**Work to be completed:**
Would you copy out, word for word, the lines between the one containing "Task: Select the Measure ruler tool" and the one containing "Action: click(x=97, y=348)", inclusive?

**Material provided:**
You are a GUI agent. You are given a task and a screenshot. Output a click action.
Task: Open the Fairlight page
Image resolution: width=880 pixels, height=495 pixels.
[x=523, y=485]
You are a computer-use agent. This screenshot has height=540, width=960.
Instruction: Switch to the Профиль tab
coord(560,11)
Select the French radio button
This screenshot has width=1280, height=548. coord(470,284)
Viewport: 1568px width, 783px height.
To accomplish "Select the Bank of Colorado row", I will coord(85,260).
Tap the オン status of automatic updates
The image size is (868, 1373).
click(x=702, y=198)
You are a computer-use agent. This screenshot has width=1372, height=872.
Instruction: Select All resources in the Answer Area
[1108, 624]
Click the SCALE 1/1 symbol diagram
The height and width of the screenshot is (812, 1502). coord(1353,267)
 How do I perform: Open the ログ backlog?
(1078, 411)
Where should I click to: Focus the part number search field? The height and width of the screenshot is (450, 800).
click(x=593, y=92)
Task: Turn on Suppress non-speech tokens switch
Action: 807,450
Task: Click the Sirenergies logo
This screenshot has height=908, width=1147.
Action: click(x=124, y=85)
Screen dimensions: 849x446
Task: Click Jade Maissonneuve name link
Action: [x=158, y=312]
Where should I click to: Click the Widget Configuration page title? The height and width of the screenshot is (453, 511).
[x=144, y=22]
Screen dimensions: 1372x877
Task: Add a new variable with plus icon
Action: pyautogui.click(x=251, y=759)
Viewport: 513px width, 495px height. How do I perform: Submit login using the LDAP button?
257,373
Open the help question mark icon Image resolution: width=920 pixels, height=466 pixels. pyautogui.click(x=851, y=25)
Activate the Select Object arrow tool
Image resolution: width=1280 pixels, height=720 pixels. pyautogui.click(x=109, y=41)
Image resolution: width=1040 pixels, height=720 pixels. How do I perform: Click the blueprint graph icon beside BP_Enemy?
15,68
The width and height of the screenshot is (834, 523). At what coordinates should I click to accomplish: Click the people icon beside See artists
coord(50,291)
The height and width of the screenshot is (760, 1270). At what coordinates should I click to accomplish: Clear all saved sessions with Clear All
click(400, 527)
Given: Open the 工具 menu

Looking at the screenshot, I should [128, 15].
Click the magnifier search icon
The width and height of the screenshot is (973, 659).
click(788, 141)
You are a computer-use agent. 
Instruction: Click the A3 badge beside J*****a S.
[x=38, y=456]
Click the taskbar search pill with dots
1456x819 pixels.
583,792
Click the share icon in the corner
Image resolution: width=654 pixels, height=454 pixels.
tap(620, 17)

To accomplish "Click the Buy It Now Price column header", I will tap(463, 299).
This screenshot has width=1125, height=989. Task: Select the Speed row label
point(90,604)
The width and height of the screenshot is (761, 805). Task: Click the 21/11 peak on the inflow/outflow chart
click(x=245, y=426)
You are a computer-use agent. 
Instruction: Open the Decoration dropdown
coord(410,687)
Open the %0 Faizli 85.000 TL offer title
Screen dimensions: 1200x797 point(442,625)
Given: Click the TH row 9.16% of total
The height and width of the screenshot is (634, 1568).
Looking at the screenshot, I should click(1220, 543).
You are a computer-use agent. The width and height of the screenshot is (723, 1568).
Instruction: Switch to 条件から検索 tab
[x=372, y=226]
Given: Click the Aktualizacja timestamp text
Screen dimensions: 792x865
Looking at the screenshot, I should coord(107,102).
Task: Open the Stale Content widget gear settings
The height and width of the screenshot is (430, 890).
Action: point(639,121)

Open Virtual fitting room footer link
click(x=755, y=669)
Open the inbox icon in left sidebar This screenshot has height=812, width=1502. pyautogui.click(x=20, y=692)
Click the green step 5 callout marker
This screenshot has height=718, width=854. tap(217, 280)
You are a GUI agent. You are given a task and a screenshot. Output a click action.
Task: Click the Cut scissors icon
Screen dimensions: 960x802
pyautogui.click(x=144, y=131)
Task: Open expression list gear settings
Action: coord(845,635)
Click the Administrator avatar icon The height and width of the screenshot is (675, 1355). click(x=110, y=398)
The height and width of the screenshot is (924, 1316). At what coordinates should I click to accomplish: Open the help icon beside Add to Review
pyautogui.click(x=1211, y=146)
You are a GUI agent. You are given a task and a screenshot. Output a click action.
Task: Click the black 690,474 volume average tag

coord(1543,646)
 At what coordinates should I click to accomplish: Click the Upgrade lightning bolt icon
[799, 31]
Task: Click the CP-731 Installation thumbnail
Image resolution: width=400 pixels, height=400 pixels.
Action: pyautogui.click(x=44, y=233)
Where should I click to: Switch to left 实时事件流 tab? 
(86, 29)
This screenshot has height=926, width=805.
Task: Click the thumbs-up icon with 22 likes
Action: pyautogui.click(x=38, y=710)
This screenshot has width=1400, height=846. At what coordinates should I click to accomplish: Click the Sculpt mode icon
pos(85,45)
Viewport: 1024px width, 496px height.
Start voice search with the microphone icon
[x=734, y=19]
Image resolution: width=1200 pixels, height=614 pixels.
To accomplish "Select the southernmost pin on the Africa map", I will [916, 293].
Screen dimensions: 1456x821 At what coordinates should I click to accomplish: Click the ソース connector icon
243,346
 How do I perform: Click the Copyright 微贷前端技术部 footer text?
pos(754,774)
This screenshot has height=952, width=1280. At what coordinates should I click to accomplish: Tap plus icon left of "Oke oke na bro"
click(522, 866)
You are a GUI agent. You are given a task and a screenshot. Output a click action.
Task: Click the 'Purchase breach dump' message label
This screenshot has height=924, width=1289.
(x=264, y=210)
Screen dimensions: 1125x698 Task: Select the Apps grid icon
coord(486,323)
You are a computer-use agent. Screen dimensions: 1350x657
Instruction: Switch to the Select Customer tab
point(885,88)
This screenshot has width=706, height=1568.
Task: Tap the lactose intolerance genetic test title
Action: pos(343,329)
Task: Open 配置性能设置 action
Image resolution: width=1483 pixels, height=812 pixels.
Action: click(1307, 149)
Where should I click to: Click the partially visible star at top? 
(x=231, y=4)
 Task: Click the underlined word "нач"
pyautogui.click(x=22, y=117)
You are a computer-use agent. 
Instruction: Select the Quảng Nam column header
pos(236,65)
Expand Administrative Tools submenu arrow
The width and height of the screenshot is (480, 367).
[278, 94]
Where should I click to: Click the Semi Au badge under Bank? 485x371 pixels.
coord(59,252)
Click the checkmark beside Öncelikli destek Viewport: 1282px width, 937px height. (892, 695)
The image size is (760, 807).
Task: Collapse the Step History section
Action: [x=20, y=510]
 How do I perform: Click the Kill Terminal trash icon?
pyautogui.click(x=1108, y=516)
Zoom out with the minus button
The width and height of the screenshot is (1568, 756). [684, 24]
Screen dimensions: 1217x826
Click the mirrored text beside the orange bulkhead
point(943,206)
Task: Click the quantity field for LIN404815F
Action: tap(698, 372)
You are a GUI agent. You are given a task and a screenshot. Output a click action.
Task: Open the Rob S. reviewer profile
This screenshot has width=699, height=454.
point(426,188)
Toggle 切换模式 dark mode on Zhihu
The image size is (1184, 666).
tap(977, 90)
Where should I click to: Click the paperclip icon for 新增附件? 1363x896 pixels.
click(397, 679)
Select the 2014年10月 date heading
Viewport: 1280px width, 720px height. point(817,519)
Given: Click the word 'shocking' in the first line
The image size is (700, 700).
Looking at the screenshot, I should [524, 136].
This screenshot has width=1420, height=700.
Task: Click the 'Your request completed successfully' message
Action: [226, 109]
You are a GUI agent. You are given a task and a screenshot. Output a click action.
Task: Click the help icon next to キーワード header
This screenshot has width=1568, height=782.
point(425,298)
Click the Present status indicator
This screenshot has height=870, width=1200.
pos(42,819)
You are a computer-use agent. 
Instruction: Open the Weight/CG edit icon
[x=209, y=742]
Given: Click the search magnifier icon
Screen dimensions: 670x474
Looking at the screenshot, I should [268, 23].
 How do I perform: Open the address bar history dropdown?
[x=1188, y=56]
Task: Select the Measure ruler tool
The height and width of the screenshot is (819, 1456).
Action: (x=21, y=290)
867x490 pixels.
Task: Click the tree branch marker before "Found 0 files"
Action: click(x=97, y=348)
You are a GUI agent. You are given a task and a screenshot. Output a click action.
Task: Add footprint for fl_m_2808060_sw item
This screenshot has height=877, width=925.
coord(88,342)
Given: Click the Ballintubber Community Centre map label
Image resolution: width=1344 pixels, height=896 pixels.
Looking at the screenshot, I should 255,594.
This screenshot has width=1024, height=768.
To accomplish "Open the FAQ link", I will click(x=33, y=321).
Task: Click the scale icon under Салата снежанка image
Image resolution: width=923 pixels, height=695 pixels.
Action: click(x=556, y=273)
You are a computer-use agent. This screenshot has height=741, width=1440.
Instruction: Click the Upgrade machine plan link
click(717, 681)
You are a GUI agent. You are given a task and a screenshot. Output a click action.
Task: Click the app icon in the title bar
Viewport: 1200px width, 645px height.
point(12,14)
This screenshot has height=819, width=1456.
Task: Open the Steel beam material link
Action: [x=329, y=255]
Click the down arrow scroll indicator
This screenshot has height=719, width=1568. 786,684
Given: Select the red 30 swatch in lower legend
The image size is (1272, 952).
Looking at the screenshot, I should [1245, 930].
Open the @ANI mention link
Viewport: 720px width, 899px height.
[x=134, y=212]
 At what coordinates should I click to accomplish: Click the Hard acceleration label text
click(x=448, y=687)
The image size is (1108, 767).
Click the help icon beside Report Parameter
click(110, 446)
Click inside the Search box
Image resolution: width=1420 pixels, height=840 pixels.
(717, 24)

**Task output:**
Task: Select the Measure ruler tool
The height and width of the screenshot is (819, 1456).
Action: (x=21, y=290)
867x490 pixels.
Task: Click the tree branch marker before "Found 0 files"
Action: click(x=97, y=348)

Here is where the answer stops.